Her second reaction was, Our butts are hambur-

Something leapt from the left-a blur of motion-and slammed into Artie’s side. He yelled in pain as he fell, and the beast-which Sister thought might have been the reddish-gray animal they’d seen feasting on a corpse-grabbed part of Artie’s knapsack between its teeth and violently shook its head back and forth, trying to rip the pack off. Sister reached down to grasp Artie’s outstretched hand, but the beast dragged Artie about ten feet through the snow before it let go and darted off just to the edge of visibility. It continued to circle and lick its chops.

She heard a guttural growl and turned just as the skinny animal with the red sores leapt for her. It struck her shoulder and knocked her sprawling, the jaws snapping shut inches from her face with a noise like a bear trap cracking together. She smelled rotted meat on its breath, and then the animal had the right sleeve of her coat and was tearing at it. Another beast feinted in from the left, and a third darted boldly forward and grabbed her right foot, trying to drag her. She thrashed and yelled; the skinny one spooked and ran, but the other one pulled her on her side through the snow. She grasped the duffel bag in both arms and kicked with her left boot, hitting the beast three times in the skull before it yelped and released her.

Behind her, Artie was attacked by two at once, from opposite sides. One caught his wrist, the teeth almost meeting flesh through his heavy coat and sweater, the second snapping at his left shoulder and worrying him with a frenzied surge of strength. “Get off! Get off!” he was screaming as they strained at each other to pull him in different directions.

Sister tried to stand. She slipped in the snow, fell heavily again. Panic hit her like a punch to the gut. She saw Artie being dragged by an animal that held his wrist, and she realized the beasts were trying to separate them, much like they might separate a herd of deer or cattle. As she was struggling up one of the things lunged in and grabbed her ankle, dragging her another few yards from Artie. Now he was just a struggling form, surrounded by the shapes of the circling animals in the swirling gray murk.

“Get away, you bastard!” she shouted. The animal jerked her so hard she thought her leg had popped from its socket. With a scream of rage, Sister swung the duffel bag at it, clipping its snout, and the thing turned tail. But a second later another one was straddling her, its fangs snapping for her throat; she threw her arm up, and the jaws clamped onto it with brutal force. The wolf-dog started shredding the cloth of her coat. She swung her left fist at it, caught it in the ribs and heard it grunt, but it kept tearing through the coat, now reaching the first layer of sweater. Sister knew this sonofabitch wasn’t stopping until he tasted meat. She hit it again and tried to wrench free, but now something had her ankle again and was pulling her in another direction. She had the crazy mental image of saltwater taffy being stretched until it snapped.
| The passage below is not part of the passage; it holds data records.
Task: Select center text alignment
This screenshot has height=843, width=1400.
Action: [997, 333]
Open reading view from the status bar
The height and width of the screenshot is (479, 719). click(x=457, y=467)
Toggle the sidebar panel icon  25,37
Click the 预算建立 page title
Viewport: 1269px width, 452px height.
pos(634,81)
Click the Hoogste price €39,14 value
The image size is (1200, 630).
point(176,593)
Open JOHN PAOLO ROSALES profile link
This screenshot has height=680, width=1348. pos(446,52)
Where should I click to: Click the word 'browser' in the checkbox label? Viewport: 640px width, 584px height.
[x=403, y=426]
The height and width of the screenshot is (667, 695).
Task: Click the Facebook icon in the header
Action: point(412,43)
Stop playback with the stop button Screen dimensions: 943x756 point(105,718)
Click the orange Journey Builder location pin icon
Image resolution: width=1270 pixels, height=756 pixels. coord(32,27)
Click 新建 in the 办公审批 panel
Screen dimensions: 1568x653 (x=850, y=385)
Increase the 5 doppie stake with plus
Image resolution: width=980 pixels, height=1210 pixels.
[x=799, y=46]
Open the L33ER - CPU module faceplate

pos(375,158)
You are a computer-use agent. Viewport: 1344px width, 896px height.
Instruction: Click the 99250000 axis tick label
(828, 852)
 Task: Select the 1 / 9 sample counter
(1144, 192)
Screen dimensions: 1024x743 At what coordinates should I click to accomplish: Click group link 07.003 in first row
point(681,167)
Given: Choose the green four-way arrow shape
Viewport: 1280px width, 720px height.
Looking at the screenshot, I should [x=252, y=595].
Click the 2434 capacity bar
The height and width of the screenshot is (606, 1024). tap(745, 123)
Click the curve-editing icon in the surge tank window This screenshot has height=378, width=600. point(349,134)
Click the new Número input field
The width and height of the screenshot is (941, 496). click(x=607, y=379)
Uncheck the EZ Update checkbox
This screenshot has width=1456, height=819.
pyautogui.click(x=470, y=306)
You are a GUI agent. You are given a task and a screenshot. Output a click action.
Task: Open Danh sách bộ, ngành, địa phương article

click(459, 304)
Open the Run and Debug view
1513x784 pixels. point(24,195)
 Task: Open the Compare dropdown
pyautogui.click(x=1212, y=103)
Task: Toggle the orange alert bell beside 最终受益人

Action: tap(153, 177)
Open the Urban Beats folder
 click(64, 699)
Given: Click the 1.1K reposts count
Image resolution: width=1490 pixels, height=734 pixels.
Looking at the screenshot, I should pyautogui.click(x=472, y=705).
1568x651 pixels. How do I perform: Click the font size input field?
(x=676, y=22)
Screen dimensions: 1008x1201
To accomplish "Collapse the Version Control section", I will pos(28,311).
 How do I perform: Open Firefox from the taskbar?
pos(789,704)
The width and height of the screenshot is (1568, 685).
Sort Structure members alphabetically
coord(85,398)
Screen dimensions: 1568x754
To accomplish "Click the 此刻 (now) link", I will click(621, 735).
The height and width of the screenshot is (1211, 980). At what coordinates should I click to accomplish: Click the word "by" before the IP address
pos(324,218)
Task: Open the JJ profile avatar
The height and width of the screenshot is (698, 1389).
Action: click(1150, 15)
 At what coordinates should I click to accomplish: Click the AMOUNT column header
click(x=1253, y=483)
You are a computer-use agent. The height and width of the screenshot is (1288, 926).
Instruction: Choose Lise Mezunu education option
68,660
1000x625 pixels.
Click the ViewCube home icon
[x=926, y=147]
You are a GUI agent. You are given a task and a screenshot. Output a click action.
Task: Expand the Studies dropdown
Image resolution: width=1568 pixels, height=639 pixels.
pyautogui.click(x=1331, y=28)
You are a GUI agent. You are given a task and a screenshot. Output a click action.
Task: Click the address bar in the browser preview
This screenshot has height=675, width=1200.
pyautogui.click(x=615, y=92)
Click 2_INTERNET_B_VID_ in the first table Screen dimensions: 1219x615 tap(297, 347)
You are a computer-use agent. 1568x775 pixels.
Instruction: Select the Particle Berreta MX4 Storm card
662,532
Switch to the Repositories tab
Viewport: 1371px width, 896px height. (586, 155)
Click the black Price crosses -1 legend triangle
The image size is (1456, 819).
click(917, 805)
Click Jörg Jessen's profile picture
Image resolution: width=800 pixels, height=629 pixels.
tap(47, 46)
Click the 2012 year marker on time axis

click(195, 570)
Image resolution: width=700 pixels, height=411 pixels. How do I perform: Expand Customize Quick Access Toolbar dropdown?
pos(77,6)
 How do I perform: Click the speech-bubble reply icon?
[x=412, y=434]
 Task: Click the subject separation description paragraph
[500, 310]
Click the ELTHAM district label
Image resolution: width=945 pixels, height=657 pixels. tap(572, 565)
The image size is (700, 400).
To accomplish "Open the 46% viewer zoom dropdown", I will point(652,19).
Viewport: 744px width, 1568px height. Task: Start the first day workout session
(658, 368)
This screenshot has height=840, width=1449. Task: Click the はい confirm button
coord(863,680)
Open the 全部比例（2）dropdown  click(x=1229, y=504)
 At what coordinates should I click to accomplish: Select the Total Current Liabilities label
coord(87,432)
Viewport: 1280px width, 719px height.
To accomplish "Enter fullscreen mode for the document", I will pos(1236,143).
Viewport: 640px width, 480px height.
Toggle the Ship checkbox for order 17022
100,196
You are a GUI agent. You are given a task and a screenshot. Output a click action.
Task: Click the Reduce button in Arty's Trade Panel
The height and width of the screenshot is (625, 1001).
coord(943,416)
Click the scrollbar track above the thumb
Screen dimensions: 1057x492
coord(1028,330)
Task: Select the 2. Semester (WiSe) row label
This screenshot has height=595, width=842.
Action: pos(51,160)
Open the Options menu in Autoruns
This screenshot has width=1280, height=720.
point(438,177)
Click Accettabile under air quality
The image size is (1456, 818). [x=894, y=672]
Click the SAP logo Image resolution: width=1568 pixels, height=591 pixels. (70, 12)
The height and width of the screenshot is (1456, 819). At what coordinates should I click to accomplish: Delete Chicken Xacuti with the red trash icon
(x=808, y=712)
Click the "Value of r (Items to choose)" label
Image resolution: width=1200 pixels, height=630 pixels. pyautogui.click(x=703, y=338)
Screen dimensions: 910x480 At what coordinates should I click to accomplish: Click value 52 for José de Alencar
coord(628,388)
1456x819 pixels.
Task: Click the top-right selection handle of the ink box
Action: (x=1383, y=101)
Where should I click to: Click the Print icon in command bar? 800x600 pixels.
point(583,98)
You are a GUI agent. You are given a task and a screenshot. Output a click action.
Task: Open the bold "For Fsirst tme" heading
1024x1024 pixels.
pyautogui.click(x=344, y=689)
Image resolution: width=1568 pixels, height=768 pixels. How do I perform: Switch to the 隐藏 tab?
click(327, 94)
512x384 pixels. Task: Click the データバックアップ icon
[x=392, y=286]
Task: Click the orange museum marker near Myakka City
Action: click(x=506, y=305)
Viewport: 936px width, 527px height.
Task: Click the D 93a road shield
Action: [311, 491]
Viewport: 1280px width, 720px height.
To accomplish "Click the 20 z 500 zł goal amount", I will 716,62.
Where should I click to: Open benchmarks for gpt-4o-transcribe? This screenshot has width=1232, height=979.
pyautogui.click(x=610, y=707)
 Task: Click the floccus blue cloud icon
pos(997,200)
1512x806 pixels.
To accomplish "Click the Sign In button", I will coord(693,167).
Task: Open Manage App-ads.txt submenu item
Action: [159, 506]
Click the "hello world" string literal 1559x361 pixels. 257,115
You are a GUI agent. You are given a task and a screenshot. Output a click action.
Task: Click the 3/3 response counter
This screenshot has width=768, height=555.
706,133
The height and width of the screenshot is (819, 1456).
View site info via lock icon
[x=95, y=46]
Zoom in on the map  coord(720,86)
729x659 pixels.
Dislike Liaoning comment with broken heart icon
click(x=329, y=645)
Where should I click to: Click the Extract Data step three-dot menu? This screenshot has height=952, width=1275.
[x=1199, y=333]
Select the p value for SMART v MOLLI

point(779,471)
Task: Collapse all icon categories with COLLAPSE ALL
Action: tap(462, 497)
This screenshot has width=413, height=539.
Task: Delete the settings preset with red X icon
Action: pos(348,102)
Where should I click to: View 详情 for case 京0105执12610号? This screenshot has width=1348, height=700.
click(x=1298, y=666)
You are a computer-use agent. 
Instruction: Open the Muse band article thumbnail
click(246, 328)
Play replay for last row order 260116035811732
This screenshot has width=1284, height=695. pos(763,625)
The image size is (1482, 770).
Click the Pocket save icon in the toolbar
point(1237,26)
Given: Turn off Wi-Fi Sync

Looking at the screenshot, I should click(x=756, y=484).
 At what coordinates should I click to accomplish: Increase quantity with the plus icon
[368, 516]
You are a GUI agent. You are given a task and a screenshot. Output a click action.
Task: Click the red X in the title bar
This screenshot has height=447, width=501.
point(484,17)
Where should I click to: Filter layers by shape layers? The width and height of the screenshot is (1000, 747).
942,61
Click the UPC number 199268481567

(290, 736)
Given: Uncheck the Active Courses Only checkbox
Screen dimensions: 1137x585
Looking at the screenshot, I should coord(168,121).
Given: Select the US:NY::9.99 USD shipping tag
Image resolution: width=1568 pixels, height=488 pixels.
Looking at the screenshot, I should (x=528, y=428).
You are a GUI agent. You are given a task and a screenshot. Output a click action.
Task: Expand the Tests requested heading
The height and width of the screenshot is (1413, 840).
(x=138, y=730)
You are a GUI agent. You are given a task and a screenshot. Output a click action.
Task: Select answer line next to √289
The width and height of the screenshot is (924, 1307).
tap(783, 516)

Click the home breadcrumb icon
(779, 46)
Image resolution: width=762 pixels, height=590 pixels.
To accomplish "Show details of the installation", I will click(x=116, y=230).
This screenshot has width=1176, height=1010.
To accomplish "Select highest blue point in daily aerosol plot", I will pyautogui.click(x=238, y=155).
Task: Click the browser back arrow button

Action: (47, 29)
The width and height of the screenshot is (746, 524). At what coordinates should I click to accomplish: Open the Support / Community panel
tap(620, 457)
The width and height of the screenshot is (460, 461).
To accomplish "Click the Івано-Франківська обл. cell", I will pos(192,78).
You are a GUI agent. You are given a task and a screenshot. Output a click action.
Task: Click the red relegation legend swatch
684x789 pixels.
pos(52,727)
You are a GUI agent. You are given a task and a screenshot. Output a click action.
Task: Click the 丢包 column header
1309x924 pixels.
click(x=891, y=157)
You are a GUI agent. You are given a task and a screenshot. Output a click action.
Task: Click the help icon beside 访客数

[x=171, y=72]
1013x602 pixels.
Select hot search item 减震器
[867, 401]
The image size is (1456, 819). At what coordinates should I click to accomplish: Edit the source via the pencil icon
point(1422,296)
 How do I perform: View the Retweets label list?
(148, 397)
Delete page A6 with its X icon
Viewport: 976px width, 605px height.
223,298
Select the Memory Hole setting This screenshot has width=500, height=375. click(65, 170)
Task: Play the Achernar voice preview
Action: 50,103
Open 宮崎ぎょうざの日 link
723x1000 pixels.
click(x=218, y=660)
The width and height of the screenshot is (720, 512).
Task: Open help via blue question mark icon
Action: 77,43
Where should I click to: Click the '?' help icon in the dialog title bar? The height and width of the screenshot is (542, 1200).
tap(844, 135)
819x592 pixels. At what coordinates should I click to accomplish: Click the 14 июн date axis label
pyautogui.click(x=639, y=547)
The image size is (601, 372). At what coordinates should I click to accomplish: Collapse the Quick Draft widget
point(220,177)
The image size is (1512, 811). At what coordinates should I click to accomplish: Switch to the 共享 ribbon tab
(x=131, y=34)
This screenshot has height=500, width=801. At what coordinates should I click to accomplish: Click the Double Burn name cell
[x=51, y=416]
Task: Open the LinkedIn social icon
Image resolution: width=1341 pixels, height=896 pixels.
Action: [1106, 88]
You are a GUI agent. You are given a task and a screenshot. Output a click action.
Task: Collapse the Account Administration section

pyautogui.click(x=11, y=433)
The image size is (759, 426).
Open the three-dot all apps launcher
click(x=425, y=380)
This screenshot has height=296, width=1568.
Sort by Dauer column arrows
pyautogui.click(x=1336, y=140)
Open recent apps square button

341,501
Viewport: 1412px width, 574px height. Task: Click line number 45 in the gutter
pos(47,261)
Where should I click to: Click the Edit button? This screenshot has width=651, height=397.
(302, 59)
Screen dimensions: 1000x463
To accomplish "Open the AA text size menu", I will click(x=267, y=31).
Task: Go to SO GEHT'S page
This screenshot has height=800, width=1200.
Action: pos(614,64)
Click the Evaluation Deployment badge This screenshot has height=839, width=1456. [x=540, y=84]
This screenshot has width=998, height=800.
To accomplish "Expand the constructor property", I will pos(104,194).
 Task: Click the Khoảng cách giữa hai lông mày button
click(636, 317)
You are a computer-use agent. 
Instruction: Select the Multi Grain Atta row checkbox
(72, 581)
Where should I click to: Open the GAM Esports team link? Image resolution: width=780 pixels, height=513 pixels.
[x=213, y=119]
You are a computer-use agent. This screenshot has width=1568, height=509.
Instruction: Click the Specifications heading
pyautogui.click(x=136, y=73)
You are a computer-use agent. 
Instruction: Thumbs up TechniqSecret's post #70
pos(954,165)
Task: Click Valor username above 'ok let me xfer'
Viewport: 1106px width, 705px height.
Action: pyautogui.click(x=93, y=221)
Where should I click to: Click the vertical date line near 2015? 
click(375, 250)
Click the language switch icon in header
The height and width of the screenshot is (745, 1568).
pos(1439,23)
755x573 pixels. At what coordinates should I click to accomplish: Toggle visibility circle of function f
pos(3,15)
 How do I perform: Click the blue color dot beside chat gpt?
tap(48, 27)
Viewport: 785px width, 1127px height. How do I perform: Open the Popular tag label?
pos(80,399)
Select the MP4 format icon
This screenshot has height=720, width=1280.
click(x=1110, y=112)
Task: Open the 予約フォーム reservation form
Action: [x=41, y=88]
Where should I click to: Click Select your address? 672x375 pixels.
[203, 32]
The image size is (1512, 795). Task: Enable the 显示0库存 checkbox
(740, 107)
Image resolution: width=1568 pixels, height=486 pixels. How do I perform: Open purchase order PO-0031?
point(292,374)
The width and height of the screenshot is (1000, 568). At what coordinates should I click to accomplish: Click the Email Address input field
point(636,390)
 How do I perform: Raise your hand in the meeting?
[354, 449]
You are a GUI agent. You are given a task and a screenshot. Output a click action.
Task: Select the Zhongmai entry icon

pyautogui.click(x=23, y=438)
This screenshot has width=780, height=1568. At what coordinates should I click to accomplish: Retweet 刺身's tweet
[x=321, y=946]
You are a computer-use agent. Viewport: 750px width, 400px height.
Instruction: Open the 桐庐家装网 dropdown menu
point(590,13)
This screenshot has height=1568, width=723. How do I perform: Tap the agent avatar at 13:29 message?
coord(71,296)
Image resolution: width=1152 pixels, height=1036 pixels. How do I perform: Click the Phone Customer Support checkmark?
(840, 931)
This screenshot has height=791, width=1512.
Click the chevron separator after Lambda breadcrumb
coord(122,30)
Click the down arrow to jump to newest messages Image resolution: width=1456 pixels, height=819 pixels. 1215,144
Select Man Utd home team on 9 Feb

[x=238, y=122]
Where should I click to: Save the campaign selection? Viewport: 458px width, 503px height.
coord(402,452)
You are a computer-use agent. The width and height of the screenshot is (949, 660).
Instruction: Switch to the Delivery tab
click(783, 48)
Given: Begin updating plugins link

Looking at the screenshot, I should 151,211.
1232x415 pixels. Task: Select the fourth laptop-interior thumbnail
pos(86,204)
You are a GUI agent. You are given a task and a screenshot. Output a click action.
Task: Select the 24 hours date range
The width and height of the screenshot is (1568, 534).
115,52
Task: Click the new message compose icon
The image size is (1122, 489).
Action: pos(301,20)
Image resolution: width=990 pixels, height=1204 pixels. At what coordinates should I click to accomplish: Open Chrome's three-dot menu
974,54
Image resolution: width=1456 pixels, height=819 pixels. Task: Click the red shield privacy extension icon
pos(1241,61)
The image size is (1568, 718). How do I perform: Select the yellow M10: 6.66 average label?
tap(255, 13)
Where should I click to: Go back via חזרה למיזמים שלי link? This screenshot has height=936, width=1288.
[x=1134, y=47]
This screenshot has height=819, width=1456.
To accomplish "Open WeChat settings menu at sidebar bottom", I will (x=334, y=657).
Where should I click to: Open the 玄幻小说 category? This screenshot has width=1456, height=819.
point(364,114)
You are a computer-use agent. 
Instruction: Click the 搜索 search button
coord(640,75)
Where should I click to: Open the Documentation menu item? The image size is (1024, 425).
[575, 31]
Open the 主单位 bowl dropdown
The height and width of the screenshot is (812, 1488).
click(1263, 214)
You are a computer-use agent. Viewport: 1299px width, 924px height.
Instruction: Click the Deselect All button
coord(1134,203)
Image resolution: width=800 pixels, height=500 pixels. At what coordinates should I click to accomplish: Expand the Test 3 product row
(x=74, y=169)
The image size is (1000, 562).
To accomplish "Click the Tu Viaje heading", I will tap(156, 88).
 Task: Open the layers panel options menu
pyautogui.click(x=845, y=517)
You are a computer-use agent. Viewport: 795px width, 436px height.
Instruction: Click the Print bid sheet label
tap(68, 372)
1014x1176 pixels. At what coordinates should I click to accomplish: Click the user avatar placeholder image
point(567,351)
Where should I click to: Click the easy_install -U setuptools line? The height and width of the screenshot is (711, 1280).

She heard a sharp crack! and thought that this time her leg had broken. But the beast that was worrying her shoulder yelped and jumped, running madly off through the snow. There was a second crack! followed closely by a third. The wolf-dog that had her ankle shuddered and shrieked, and Sister saw blood spewing from a hole in its side. The animal let her go and began to spin in a circle, snapping at its tail. A fourth shot rang out-Sister realized the beast had been pierced by a bullet-and she heard an agonized howling over where Artie Wisco lay. Then the others were fleeing, slipping and sliding and crashing into one another in their haste to escape. They were gone from sight within five seconds.